Table for Two: Living (and Eating) with Lupus

Immune-Boosting & Anti-Inflammatory Pizza Recipes

Boost your immune system while eating pizza? Didn’t think that was possible? Well here are two delicious and nutritious, immune-boosting and anti-inflammatory pizza recipes the whole family will enjoy. Feel free to mix and match the two crust recipes with the two topping recipes for more tasty dinner ideas.

Recipe #1

Brown Rice Crust Ingredients231294-Veggie-Pizza-Spanish-Recipe.jpg

  • 3 cups cooked brown rice, cooled
  • 2 egg whites, beaten
  • 1 cup shredded mozzarella cheese, divided
  • Vegetable oil cooking spray

Toppings

  • 1/2 cup sliced red and green peppers
  • 1/2 cup sliced broccoli
  • 1/2 cup halved Brussel sprouts
  • 1/4 cup tomato sauce (no sugar added)
  • 1 roma tomato, sliced thinly
  • 1 tablespoon olive oil
  • 2 tablespoons balsamic vinegar
  • 1 1/2 teaspoons Italian seasonings, divided
  • Salt and pepper, to taste

Directions

  1. Toss the topping ingredients together and roast in the oven for 30 minutes at 350 degrees and then set aside.
  2. Combine rice, egg whites, and 1/3 mozzarella in a large bowl and press into a greased 12 inch pizza pan.
  3. Bake at 400 degrees for 5 minutes.
  4. Then, put the pizza together by combining the pizza sauce and 1/2 teaspoon Italian seasonings in a small bowl and spreading the mixture over the rice crust.
  5. Layer the 1/3 cup mozzarella cheese, Brussels sprouts, sliced tomatoes, and peppers.

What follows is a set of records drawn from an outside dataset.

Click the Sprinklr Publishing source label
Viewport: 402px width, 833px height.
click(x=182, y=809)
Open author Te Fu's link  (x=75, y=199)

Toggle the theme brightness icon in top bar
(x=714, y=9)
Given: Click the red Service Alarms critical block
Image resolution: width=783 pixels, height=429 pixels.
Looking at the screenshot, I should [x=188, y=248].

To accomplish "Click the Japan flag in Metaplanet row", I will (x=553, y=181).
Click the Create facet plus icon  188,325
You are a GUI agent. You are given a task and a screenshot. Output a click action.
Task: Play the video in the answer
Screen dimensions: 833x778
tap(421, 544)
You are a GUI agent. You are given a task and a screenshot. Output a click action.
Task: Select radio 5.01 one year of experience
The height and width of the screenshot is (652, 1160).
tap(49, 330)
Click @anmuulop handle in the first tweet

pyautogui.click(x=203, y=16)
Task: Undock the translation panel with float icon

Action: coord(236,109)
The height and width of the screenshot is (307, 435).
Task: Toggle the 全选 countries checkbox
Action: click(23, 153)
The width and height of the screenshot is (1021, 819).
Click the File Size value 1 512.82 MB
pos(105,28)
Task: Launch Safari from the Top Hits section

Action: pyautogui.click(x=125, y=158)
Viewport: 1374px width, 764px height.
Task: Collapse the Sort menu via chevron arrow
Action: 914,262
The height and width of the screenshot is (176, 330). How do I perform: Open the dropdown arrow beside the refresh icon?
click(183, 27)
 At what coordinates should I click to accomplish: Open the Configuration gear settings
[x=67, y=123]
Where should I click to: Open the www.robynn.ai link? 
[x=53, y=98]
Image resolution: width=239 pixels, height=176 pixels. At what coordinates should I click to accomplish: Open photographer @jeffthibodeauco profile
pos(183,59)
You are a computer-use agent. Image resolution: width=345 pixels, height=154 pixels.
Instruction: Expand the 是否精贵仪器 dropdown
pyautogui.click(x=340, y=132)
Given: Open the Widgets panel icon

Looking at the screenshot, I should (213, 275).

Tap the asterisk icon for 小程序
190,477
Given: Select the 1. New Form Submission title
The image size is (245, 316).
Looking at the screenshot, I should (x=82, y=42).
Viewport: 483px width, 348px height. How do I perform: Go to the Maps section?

Then top with the remaining cheese and sprinkle 1/2 tablespoon olive oil on top.
  6. Bake for an additional 10 minutes at 400 degrees.

 

Recipe #2

Crust Ingredients1b6314ef67b747a6201dfa5d253b3726.jpg

  • 3/4 cup flax seed meal
  • 1 teaspoon baking powder
  • 1/2 teaspoon salt
  • 1 teaspoon dried oregano
  • 1 1/2 tablespoons olive oil
  • 1 whole egg
  • 1 egg white
  • 1/4 cup water

Toppings

  • 1 avocado, mashed
  • 1/4 cup toasted almonds
  • 1/3 cup black olives
  • 1/4 cup spinach
  • 1/3 cup sliced tomatoes

Directions

  1. Start by preheating the oven to 425 degrees.
  2. In a large bowl, mix the dry crust ingredients together and then add the wet ingredients, making sure to mix well. Let sit for about 5 minutes, until thickened.
  3. Spread mixture onto a pizza stone or pan and bake until cooked through, about 15 to 18 minutes.
  4. Then spread the avocado onto the crust and add the toppings. Bake until everything is cooked through, about 8 to 12 minutes.